→ THE RECORDS
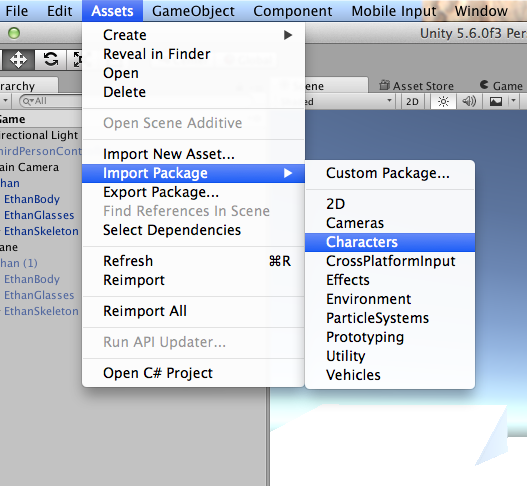Choose Custom Package... option
Screen dimensions: 527x486
pos(390,173)
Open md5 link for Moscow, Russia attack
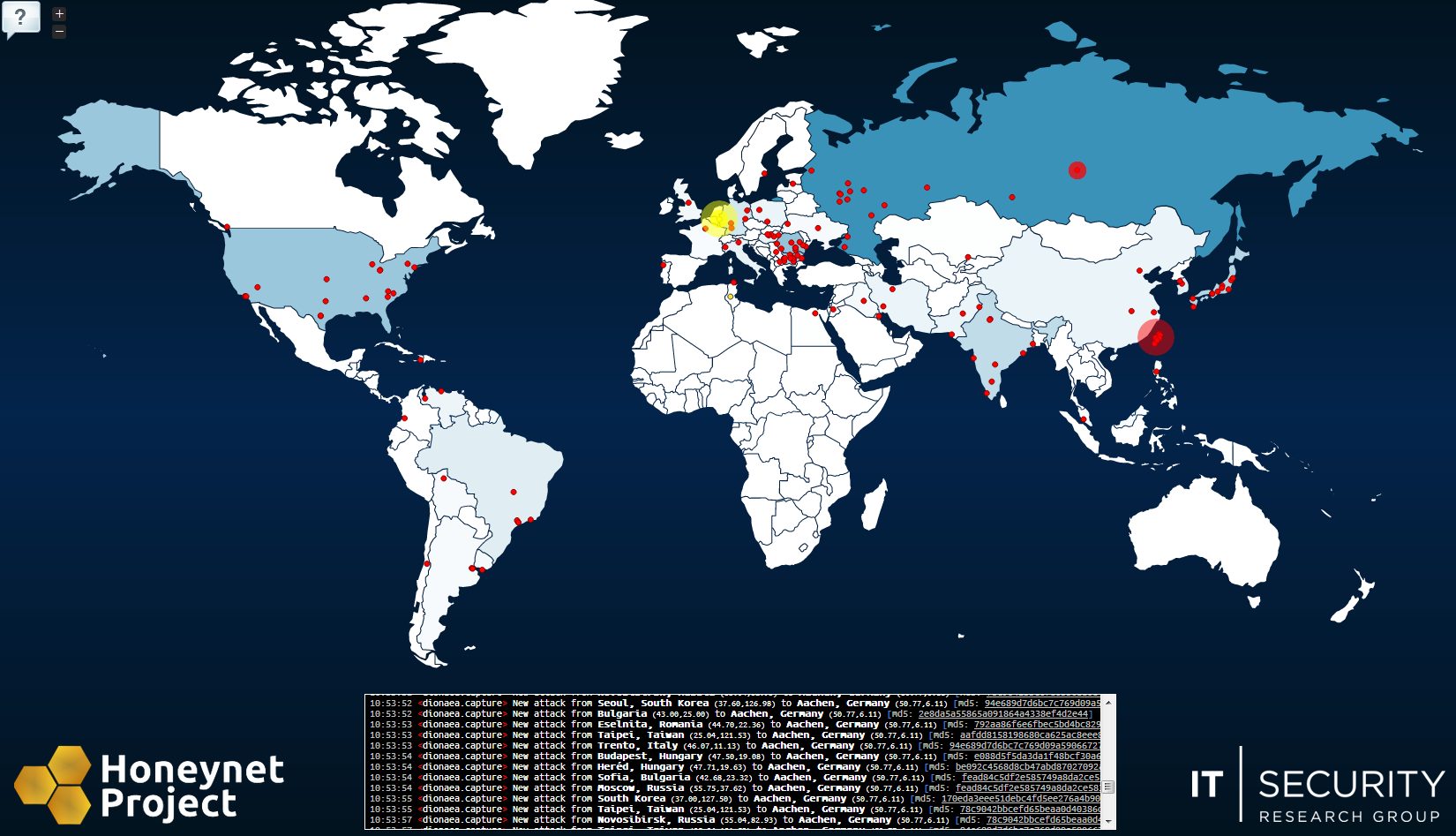 point(1028,788)
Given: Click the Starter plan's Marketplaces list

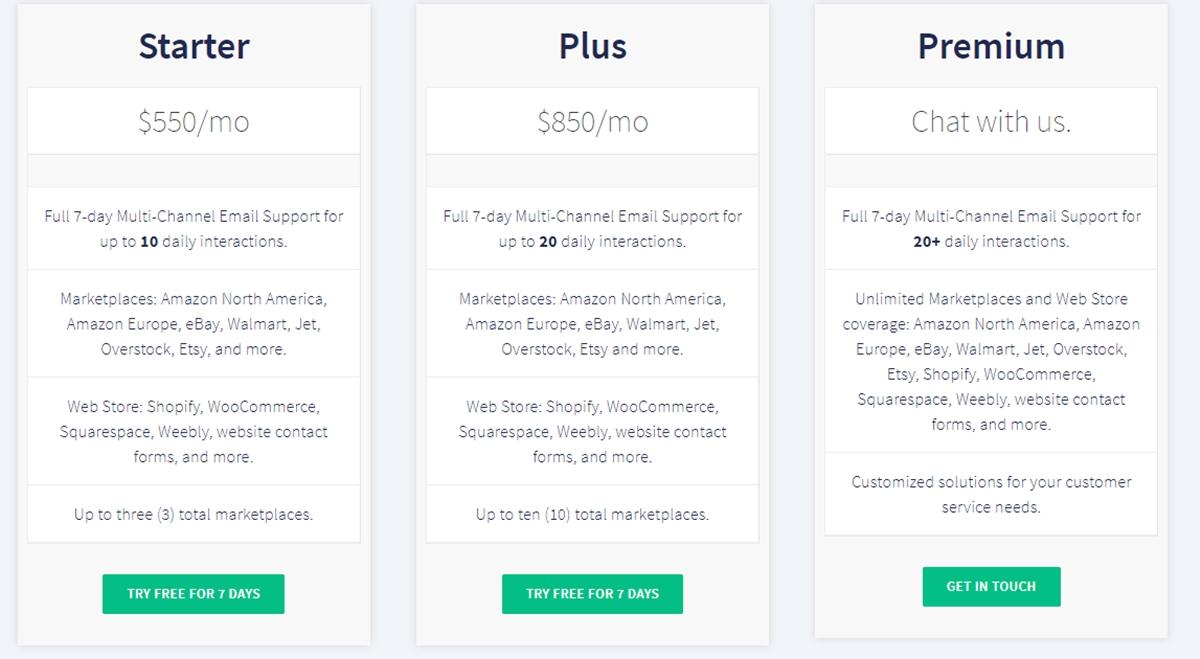Looking at the screenshot, I should coord(194,324).

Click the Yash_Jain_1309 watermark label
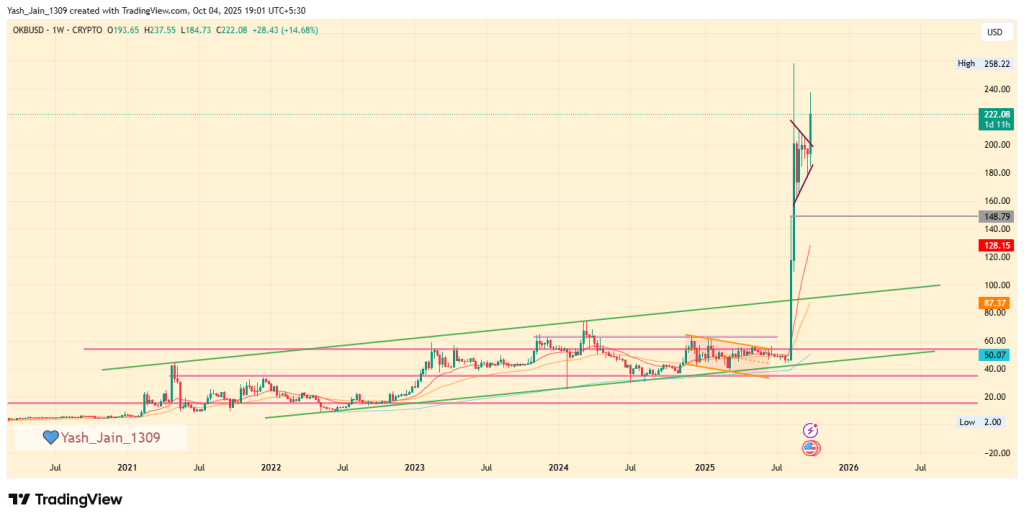click(x=110, y=437)

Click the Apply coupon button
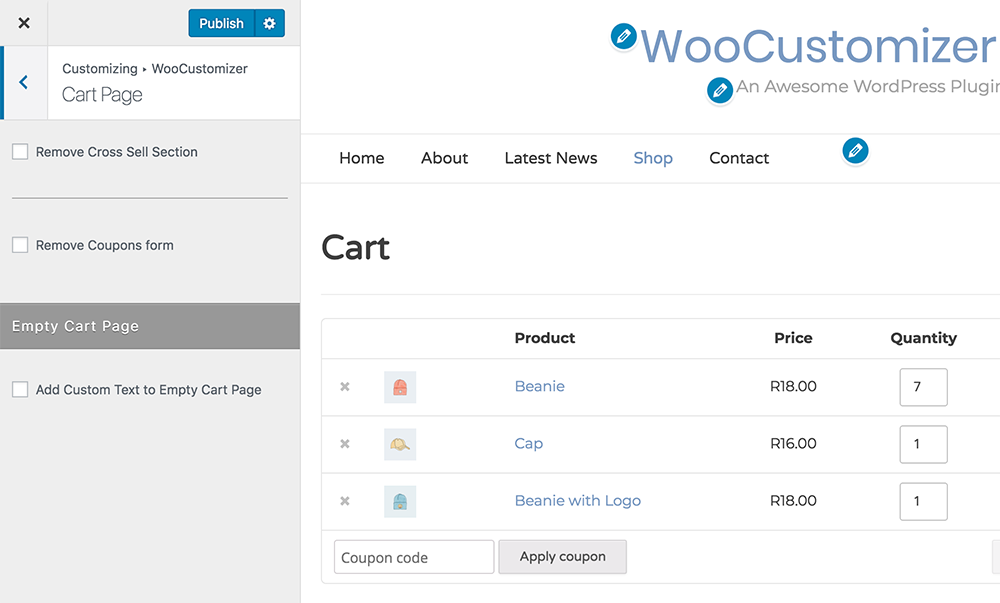click(562, 557)
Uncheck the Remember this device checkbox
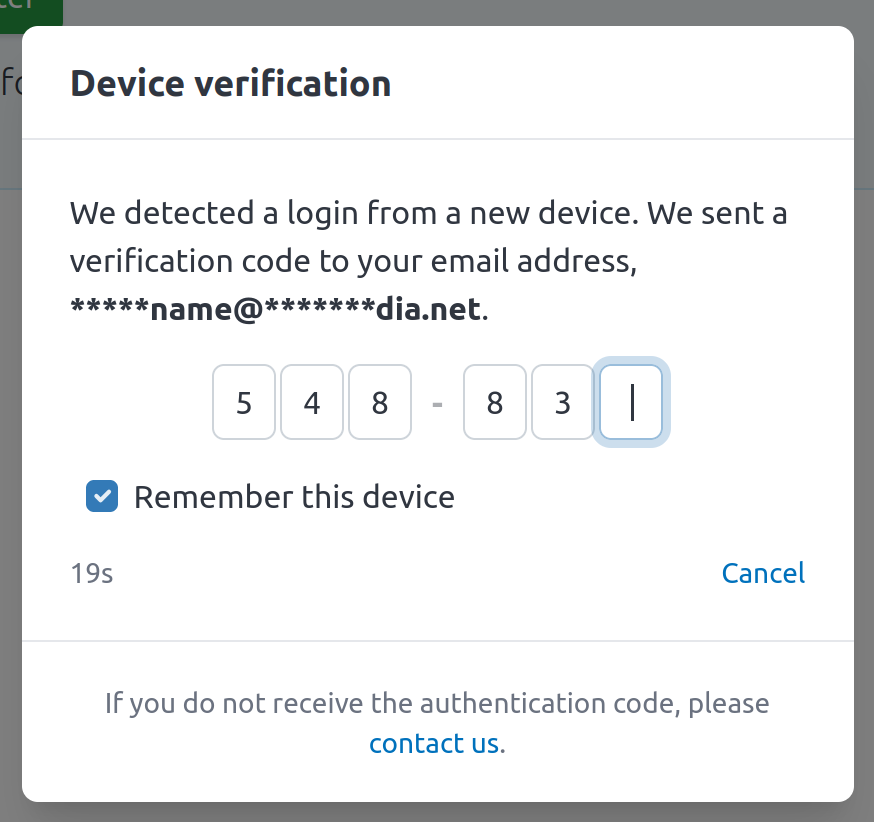This screenshot has width=874, height=822. click(x=102, y=497)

→ TASK ITEM
For this exercise, retype exactly, and only, the lines from the line with "Given: Click the" through the last line of the material above, both included. Pictures stay out.

→ TASK SOLUTION
Given: Click the Starter plan's Marketplaces list

Looking at the screenshot, I should coord(194,324).

Click the Yash_Jain_1309 watermark label
click(x=110, y=437)

Click the Apply coupon button
click(562, 557)
Uncheck the Remember this device checkbox
This screenshot has width=874, height=822. click(x=102, y=497)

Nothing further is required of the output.